Exercise description:
Reproduce all of the entries below exactly, without a single change.
○ ○ ○ ○ ○
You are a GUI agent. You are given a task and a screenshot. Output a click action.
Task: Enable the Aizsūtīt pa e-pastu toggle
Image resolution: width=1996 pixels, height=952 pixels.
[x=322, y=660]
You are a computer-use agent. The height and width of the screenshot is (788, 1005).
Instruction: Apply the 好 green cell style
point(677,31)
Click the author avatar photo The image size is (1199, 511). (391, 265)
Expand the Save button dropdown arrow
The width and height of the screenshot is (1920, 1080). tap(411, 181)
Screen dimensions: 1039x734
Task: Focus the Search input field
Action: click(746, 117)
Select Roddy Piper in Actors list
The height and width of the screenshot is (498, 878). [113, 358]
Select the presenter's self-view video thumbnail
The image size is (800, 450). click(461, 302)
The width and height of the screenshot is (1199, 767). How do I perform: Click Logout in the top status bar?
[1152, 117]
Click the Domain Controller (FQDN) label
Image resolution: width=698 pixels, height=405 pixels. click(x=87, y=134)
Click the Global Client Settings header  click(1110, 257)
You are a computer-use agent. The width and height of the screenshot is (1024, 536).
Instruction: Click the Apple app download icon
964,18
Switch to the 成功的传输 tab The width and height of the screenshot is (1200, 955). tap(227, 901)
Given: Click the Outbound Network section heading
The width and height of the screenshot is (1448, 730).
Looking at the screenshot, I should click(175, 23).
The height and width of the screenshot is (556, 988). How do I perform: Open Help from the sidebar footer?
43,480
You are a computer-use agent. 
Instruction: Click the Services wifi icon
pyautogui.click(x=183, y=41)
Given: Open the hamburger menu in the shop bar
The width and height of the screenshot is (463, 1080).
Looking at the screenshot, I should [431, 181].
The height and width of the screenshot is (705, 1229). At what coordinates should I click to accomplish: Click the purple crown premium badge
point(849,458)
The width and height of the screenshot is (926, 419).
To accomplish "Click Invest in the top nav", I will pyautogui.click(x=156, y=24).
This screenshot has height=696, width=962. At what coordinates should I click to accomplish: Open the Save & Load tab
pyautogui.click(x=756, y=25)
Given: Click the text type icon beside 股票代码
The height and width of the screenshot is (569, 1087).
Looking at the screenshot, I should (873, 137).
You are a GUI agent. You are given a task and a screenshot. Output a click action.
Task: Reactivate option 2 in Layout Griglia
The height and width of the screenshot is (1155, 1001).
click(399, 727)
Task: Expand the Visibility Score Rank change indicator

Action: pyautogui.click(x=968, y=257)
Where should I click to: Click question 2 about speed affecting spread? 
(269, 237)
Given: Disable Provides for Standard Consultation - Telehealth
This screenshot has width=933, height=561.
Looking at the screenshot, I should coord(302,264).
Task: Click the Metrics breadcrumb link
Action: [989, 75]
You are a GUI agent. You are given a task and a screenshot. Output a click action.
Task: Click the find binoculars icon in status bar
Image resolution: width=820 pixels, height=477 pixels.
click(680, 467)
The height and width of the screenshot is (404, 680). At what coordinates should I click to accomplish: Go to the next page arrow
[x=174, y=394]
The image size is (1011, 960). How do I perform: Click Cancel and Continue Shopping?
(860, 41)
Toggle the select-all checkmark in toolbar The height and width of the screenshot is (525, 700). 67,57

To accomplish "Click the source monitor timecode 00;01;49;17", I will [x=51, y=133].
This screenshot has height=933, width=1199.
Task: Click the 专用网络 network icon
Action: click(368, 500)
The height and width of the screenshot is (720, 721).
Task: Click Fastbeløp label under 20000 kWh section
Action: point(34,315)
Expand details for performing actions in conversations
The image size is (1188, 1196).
○ ○ ○ ○ ○
Exercise result:
You are a GUI agent. You are given a task and a screenshot. Output a click action.
Task: Enable the Aizsūtīt pa e-pastu toggle
Image resolution: width=1996 pixels, height=952 pixels.
[x=322, y=660]
You are a computer-use agent. The height and width of the screenshot is (788, 1005).
Instruction: Apply the 好 green cell style
point(677,31)
Click the author avatar photo The image size is (1199, 511). (391, 265)
Expand the Save button dropdown arrow
The width and height of the screenshot is (1920, 1080). tap(411, 181)
Screen dimensions: 1039x734
Task: Focus the Search input field
Action: click(746, 117)
Select Roddy Piper in Actors list
The height and width of the screenshot is (498, 878). [113, 358]
Select the presenter's self-view video thumbnail
The image size is (800, 450). click(461, 302)
The width and height of the screenshot is (1199, 767). How do I perform: Click Logout in the top status bar?
[1152, 117]
Click the Domain Controller (FQDN) label
Image resolution: width=698 pixels, height=405 pixels. click(x=87, y=134)
Click the Global Client Settings header  click(1110, 257)
You are a computer-use agent. The width and height of the screenshot is (1024, 536).
Instruction: Click the Apple app download icon
964,18
Switch to the 成功的传输 tab The width and height of the screenshot is (1200, 955). tap(227, 901)
Given: Click the Outbound Network section heading
The width and height of the screenshot is (1448, 730).
Looking at the screenshot, I should click(175, 23).
The height and width of the screenshot is (556, 988). How do I perform: Open Help from the sidebar footer?
43,480
You are a computer-use agent. 
Instruction: Click the Services wifi icon
pyautogui.click(x=183, y=41)
Given: Open the hamburger menu in the shop bar
The width and height of the screenshot is (463, 1080).
Looking at the screenshot, I should [431, 181].
The height and width of the screenshot is (705, 1229). At what coordinates should I click to accomplish: Click the purple crown premium badge
point(849,458)
The width and height of the screenshot is (926, 419).
To accomplish "Click Invest in the top nav", I will pyautogui.click(x=156, y=24).
This screenshot has height=696, width=962. At what coordinates should I click to accomplish: Open the Save & Load tab
pyautogui.click(x=756, y=25)
Given: Click the text type icon beside 股票代码
The height and width of the screenshot is (569, 1087).
Looking at the screenshot, I should (873, 137).
You are a GUI agent. You are given a task and a screenshot. Output a click action.
Task: Reactivate option 2 in Layout Griglia
The height and width of the screenshot is (1155, 1001).
click(399, 727)
Task: Expand the Visibility Score Rank change indicator

Action: pyautogui.click(x=968, y=257)
Where should I click to: Click question 2 about speed affecting spread? 
(269, 237)
Given: Disable Provides for Standard Consultation - Telehealth
This screenshot has width=933, height=561.
Looking at the screenshot, I should coord(302,264).
Task: Click the Metrics breadcrumb link
Action: [989, 75]
You are a GUI agent. You are given a task and a screenshot. Output a click action.
Task: Click the find binoculars icon in status bar
Image resolution: width=820 pixels, height=477 pixels.
click(680, 467)
The height and width of the screenshot is (404, 680). At what coordinates should I click to accomplish: Go to the next page arrow
[x=174, y=394]
The image size is (1011, 960). How do I perform: Click Cancel and Continue Shopping?
(860, 41)
Toggle the select-all checkmark in toolbar The height and width of the screenshot is (525, 700). 67,57

To accomplish "Click the source monitor timecode 00;01;49;17", I will [x=51, y=133].
This screenshot has height=933, width=1199.
Task: Click the 专用网络 network icon
Action: click(368, 500)
The height and width of the screenshot is (720, 721).
Task: Click Fastbeløp label under 20000 kWh section
Action: point(34,315)
Expand details for performing actions in conversations
The image size is (1188, 1196).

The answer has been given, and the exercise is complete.